SELECTION:
══════════
Also much less distracting to a reader than using real world cursing.


----------



## Addison (Jul 1, 2015)

In real life, which is rare, it's usually one word, sometimes two. 

In stories it depends on which character as they all come from different backgrounds. One does so much as say words as he does make angry noises. Like Tim Taylor grunts meet excited monkey. One speaks in Greek, the other doesn't say anything unless he's either REALLY ticked or thinks the person deserves his worst, a third is not afraid to speak what she's thinking and the final one can't string words together but in the end he'll make a noise and do something. 

So there's all kinds of ways. Look at where the characters started and everything that happened to them up to the point where they're needed to say something. 

Happy Writing.


----------



## Bruce McKnight (Jul 2, 2015)

Given the American theme of swearing with Christian influence ("g-d- it" and "J.C.!"), I model most of my swearing around religion.

My world has a few major religions, with their own specific curses. Those who worship The Ten Gods would say "By The Ten!" Followers of the animal gods would say something like "Mother of Wolves!" People who follow the Elemental Gods would say "Holy Elements!"

I tried (with mild success) to get curses around three syllables because it seems that the English language gravitates towards that with the rampant popularity of three-syllable curses like "g-d it", "j.c.", and even old agnostic standbys like "f- that s-" and "f'n A!"

I'm struggling to think of any ideas off the top of my head where books has made up real good world-specific swear words.


----------



## Bropocalypse (Jul 18, 2015)

I'm not a huge fan of elaborate swearing. I prefer good, old-fashioned curses that we know and love in the real world. They will always have more weight than anything we could invent ourselves.


----------



## X Equestris (Jul 19, 2015)

stephenspower said:


> Curses are generally built around defecation, sex (where it's taboo) and profaning the gods (where there are gods). What cultural taboos and profanities would your culture then inspire?



Don't forget calling one's parentage into question.


----------



## Bropocalypse (Jul 19, 2015)

X Equestris said:


> Don't forget calling one's parentage into question.



I seem to recall an anthropology professor telling me that when it comes to insults, a common theme across cultures is the insinuation that group X's men are weak and the women are ugly.


----------



## SeverinR (Jul 21, 2015)

a surprised painful encounter is usually a one syllable curse, in English it tends to be a four letter word.
A prolonged painful encounter tends to be multiple syllable curse words, I would agree with the 3 syllable maybe a fourth.
Then the proverbial sailor could probably run a chain of profanity of 30 syllables or more.


----------
══════════
WRITTEN INSTRUCTION:
Reproduce a passage from the forum thread about swearing in fiction verbatim, starting at the words "## Addison (Jul" and ending after "to say something.".

DATA ROWS:
══════════
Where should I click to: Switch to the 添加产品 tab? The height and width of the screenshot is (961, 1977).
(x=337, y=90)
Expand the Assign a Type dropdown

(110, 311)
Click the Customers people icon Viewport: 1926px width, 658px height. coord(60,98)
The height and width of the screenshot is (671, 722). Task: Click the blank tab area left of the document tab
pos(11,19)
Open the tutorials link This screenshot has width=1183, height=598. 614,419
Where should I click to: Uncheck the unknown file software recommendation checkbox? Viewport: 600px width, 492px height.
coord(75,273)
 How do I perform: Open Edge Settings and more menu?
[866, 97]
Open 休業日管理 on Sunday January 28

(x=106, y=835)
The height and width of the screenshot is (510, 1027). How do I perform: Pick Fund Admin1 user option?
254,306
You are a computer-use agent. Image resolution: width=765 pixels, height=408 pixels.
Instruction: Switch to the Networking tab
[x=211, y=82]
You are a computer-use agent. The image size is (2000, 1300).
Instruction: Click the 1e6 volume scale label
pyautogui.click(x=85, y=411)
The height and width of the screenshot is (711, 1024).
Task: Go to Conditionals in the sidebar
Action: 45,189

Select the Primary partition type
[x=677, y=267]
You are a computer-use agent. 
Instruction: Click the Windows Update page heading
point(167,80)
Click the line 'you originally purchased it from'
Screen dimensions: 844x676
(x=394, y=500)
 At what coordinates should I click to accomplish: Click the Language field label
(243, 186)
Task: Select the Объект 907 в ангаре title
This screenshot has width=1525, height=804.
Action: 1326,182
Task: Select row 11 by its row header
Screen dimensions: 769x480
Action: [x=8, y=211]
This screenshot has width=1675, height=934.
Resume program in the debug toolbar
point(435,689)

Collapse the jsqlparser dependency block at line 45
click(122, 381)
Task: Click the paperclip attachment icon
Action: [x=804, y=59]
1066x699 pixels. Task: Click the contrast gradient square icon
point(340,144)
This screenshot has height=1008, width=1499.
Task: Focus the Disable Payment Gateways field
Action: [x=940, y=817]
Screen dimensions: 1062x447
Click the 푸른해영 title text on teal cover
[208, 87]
══════════
RIGHT ANSWER:
## Addison (Jul 1, 2015)

In real life, which is rare, it's usually one word, sometimes two. 

In stories it depends on which character as they all come from different backgrounds. One does so much as say words as he does make angry noises. Like Tim Taylor grunts meet excited monkey. One speaks in Greek, the other doesn't say anything unless he's either REALLY ticked or thinks the person deserves his worst, a third is not afraid to speak what she's thinking and the final one can't string words together but in the end he'll make a noise and do something. 

So there's all kinds of ways. Look at where the characters started and everything that happened to them up to the point where they're needed to say something.